## [Exercise objective]
Reproduce all records verbatim.

## [Source data]

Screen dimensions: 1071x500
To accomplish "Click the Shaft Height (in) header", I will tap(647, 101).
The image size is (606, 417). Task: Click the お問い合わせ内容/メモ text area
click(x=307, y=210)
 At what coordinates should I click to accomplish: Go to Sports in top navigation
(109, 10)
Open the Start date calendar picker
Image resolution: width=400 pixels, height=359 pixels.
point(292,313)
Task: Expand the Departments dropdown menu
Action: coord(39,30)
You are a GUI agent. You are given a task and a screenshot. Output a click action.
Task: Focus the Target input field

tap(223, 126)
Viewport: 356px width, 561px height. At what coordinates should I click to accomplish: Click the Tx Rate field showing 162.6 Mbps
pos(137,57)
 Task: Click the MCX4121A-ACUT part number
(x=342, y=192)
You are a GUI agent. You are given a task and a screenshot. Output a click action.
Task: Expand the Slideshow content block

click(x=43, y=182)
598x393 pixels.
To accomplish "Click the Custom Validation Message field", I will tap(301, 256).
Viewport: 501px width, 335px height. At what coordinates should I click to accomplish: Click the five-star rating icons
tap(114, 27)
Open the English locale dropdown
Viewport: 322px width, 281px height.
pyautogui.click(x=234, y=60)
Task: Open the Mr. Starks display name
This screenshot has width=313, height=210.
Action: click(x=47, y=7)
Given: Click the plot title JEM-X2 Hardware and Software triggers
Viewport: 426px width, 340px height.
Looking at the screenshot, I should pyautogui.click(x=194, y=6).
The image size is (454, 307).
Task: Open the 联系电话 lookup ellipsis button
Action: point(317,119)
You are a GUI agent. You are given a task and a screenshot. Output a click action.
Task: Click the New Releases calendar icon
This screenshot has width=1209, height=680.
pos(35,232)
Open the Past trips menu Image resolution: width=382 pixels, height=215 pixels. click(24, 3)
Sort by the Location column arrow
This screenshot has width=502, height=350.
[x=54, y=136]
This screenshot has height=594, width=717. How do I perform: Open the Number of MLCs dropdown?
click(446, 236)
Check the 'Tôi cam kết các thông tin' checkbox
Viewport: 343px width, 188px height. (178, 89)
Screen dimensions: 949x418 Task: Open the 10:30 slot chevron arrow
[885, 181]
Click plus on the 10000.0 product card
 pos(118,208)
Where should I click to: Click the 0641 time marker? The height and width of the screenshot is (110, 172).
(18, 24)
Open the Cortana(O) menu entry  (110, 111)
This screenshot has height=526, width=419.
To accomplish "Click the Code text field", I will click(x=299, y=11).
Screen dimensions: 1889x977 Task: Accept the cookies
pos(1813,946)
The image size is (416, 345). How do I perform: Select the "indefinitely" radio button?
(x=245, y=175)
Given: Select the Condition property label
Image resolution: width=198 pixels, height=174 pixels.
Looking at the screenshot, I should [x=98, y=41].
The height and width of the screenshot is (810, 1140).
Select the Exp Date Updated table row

## [Solution to the exercise]
Screen dimensions: 1071x500
To accomplish "Click the Shaft Height (in) header", I will tap(647, 101).
The image size is (606, 417). Task: Click the お問い合わせ内容/メモ text area
click(x=307, y=210)
 At what coordinates should I click to accomplish: Go to Sports in top navigation
(109, 10)
Open the Start date calendar picker
Image resolution: width=400 pixels, height=359 pixels.
point(292,313)
Task: Expand the Departments dropdown menu
Action: coord(39,30)
You are a GUI agent. You are given a task and a screenshot. Output a click action.
Task: Focus the Target input field

tap(223, 126)
Viewport: 356px width, 561px height. At what coordinates should I click to accomplish: Click the Tx Rate field showing 162.6 Mbps
pos(137,57)
 Task: Click the MCX4121A-ACUT part number
(x=342, y=192)
You are a GUI agent. You are given a task and a screenshot. Output a click action.
Task: Expand the Slideshow content block

click(x=43, y=182)
598x393 pixels.
To accomplish "Click the Custom Validation Message field", I will tap(301, 256).
Viewport: 501px width, 335px height. At what coordinates should I click to accomplish: Click the five-star rating icons
tap(114, 27)
Open the English locale dropdown
Viewport: 322px width, 281px height.
pyautogui.click(x=234, y=60)
Task: Open the Mr. Starks display name
This screenshot has width=313, height=210.
Action: click(x=47, y=7)
Given: Click the plot title JEM-X2 Hardware and Software triggers
Viewport: 426px width, 340px height.
Looking at the screenshot, I should pyautogui.click(x=194, y=6).
The image size is (454, 307).
Task: Open the 联系电话 lookup ellipsis button
Action: point(317,119)
You are a GUI agent. You are given a task and a screenshot. Output a click action.
Task: Click the New Releases calendar icon
This screenshot has width=1209, height=680.
pos(35,232)
Open the Past trips menu Image resolution: width=382 pixels, height=215 pixels. click(24, 3)
Sort by the Location column arrow
This screenshot has width=502, height=350.
[x=54, y=136]
This screenshot has height=594, width=717. How do I perform: Open the Number of MLCs dropdown?
click(446, 236)
Check the 'Tôi cam kết các thông tin' checkbox
Viewport: 343px width, 188px height. (178, 89)
Screen dimensions: 949x418 Task: Open the 10:30 slot chevron arrow
[885, 181]
Click plus on the 10000.0 product card
 pos(118,208)
Where should I click to: Click the 0641 time marker? The height and width of the screenshot is (110, 172).
(18, 24)
Open the Cortana(O) menu entry  (110, 111)
This screenshot has height=526, width=419.
To accomplish "Click the Code text field", I will click(x=299, y=11).
Screen dimensions: 1889x977 Task: Accept the cookies
pos(1813,946)
The image size is (416, 345). How do I perform: Select the "indefinitely" radio button?
(x=245, y=175)
Given: Select the Condition property label
Image resolution: width=198 pixels, height=174 pixels.
Looking at the screenshot, I should [x=98, y=41].
The height and width of the screenshot is (810, 1140).
Select the Exp Date Updated table row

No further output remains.